The first rova was built by Andriamanelo around 1540 at Alasora, 15 km outside of Antananarivo. One of the oldest villages in Imerina, Alasora is believed to have been founded by Prince Ramasimparihy in 1490. Ruling from the neighboring hill of Imerimanjaka, Vazimba Queen Rangita (1500–1520) and her brother Andrianamponga gave the site its current name. Under Rangita's daughter, Queen Rafohy (1520–1540), the capital of the region was moved from Imerimanjaka to Alasora. Her son Andriamanelo added the defensive features of the site, and planted either side of the entry gate with aviavy (fig trees), symbolic of royalty. This rova town model was replicated throughout Imerina.
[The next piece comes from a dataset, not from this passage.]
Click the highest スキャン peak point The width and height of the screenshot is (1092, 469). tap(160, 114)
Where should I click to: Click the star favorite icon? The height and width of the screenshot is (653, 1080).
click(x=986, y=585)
Villages inhabited by the Andriana class typically contained a rova or palace compound.

==Features==
According to the custom established by Andriamanelo, a rova could only be established by an andriana (noble), who lived and would later be buried within the protected compound. A rova's foundation was always elevated relative to the surrounding village. The compound also always featured a kianja (central courtyard) marked by a vatomasina (tall sacred stone) where the sovereign would stand to deliver kabary (royal speeches or decrees). Contained within the rova was at least one lapa (royal palace or residence) as well as the fasana (tomb) of one or more of the site's founders and family members. The sovereign's lodgings typically stood in the northern part of the rova, while the spouse or spouses lived in the southern part. It was not until the dawn of the 19th century that a perimeter wall of sharpened wooden stakes would constitute another defining feature of rova construction.

Two competing cosmological views coexisted in precolonial Madagascar: an older system that assigned particular values to the cardinal points and the northeast in particular, and a more recent system based on the Zodiac. Rova construction reflects one or both of these systems of symbolic space. The sacred eastern portions often contained structures associated with the veneration of the ancestors, including the royal tombs, basins of holy water used in royal rituals, and Ficus and Draceana trees, which were symbolic of royalty. The northern portion of the site was often where royal judgments were handed down, in line with the Malagasy association between the northern cardinal point, masculinity, and political power. The houses of the royal wives were formerly located in the southern portion of the site, a cardinal point traditionally associated with femininity and spiritual power. In addition, vertical space was given consideration, with higher ground and higher buildings equating greater power or value. Larger rova compounds could consist of two or more adjoined rovas that were sometimes built level with one another, but more commonly placed the newer rova higher than the earlier one to imply the greater power of the current sovereign relative to his predecessors.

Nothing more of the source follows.